Kimmel also flagged a moment where Trump appeared to suggest a young girl in attendance — a volleyball player — was too short for the sport and should try soccer instead. The host’s reaction was, again, withering sarcasm.
The Feud That Won’t Quit
All of this is unfolding against the backdrop of the most intense stretch of the long-running Kimmel-Trump feud. It started in earnest on April 23, when Kimmel joked during a “pretend roast” segment that Melania Trump had “a glow like an expectant widow” — a line he later said was “a very light roast joke about the fact that he’s almost 80 and she’s younger than I am.” Two days later, a gunman was charged with attempting to assassinate the president at the White House Correspondents’ Dinner.
Melania issued a rare public statement, calling Kimmel’s rhetoric “hateful and violent” and demanding action from ABC. “People like Kimmel shouldn’t have the opportunity to enter our homes each evening to spread hate,” she wrote. “A coward, Kimmel hides behind ABC because he knows the network will keep running cover to protect him.”
Trump, for his part, called Kimmel “a lowlife, whether he apologized or not” during an appearance on Newsmax. White House communications director Steven Cheung called for Kimmel to be fired “immediately” and “shunned for the rest of his life.” A White House spokesperson told The Daily Beast this week that “nobody in their right mind wants to watch or listen to Jimmy Kimmel, who is a talentless hack with failing ratings.”

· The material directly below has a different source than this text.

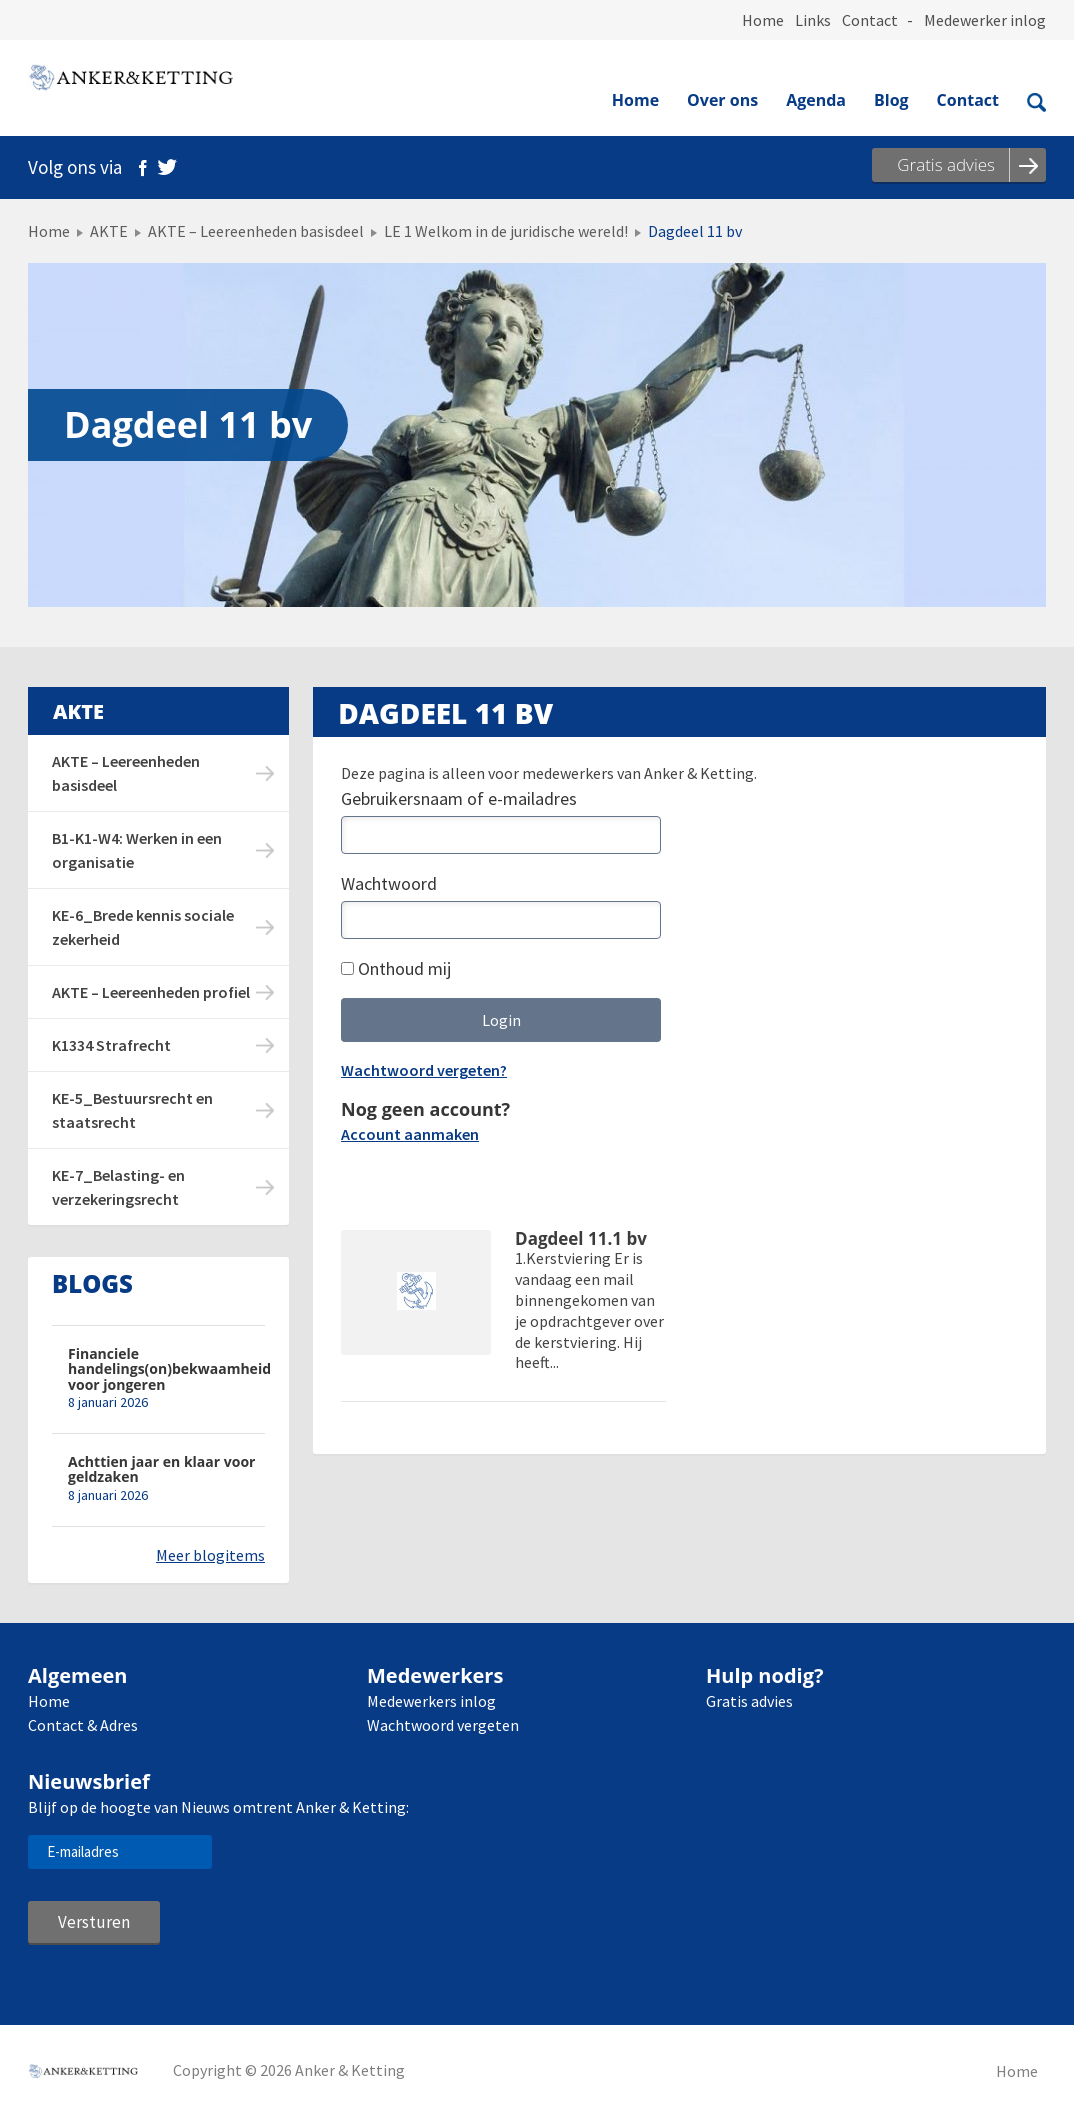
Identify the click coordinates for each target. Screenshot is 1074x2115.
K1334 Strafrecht (111, 1045)
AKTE (109, 231)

The pressure hasn’t been just rhetorical. The FCC last week ordered a review of ABC’s station licenses, with the Trump-aligned agency citing possible violations of federal law — a move widely seen as connected to the administration’s campaign against the network. Disney, ABC’s parent company, is facing mounting pressure on multiple fronts.
Kimmel has not backed down. On Monday, he poked fun at an uncaptioned photo Trump posted on Truth Social showing Melania smiling. “At 11:04, he posted this even more unbelievable picture of Melania smiling,” Kimmel said. “I don’t know the last time we saw that.” He also riffed on Trump’s claim — made at a Florida retirement community — that Melania “hates” when he dances to “Y.M.C.A.” at rallies. “What a buzzkill,” Kimmel said. “Why would she hate that? It’s so much fun. He’s just trying to have fun.”

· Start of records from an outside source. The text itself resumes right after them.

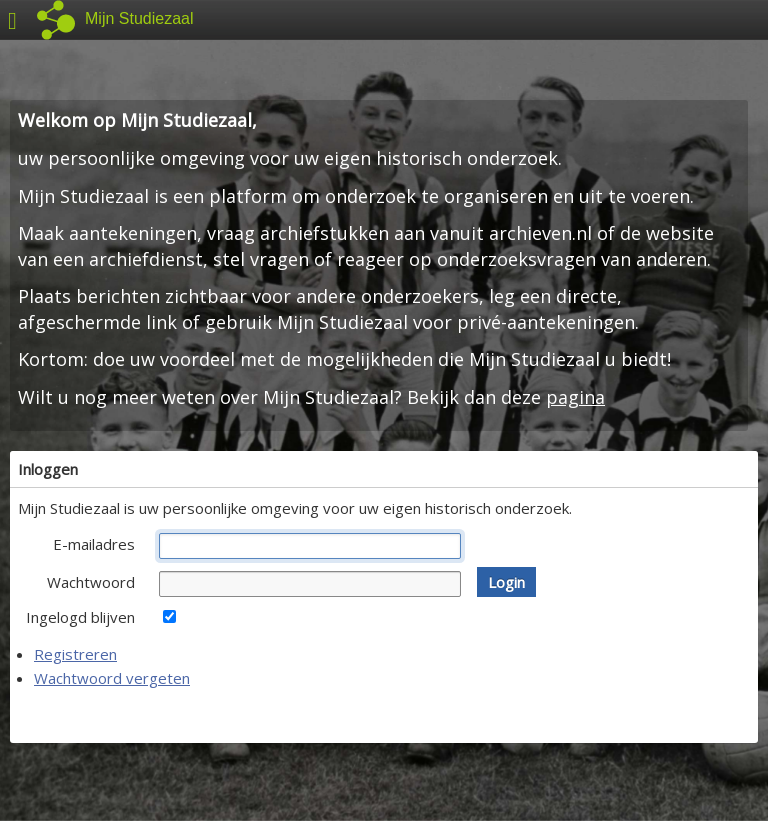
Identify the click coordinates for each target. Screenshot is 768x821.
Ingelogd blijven (80, 617)
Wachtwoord (91, 582)
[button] (506, 582)
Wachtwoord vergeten (112, 678)
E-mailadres (94, 544)
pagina (575, 397)
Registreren (75, 654)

On Wednesday, he also mocked Secretary of State Marco Rubio’s upcoming meeting with Pope Leo XIV, noting that the pope had publicly rebuked Trump’s stance on nuclear weapons. “Marco Rubio plans to sit down with Pope Leo to discuss the attacks from our president, the war on Iran, and on a personal level: why God didn’t answer his prayers for smaller ears,” Kimmel joked. He then showed viewers a close-up of Rubio wearing oversized Florsheim shoes — reportedly a gift from Trump that Rubio was too afraid to decline — and said incredulously, “This is the guy who’s going to confront the pope.”
As for the legal threats swirling around him, constitutional law scholar Robert McWhirter, author of Fixing the Framers’ Failure, is unambiguous about where Kimmel stands. “From the very founding of the American republic, ridiculing public officials hasn’t merely been tolerated, it’s been explicitly protected by the First Amendment,” McWhirter said. “These lawsuits are pure theater. It’s a show of claimed offense designed to deter speech.”
Kimmel, for his part, seems to have figured that out. When asked recently about his apparent knack for making jokes that land him in hot water, he offered his own explanation: “Every day in the morning, I wake up, I make coffee, and then I look into the future to see which events have yet to occur and then we write jokes we know are going to make trouble.”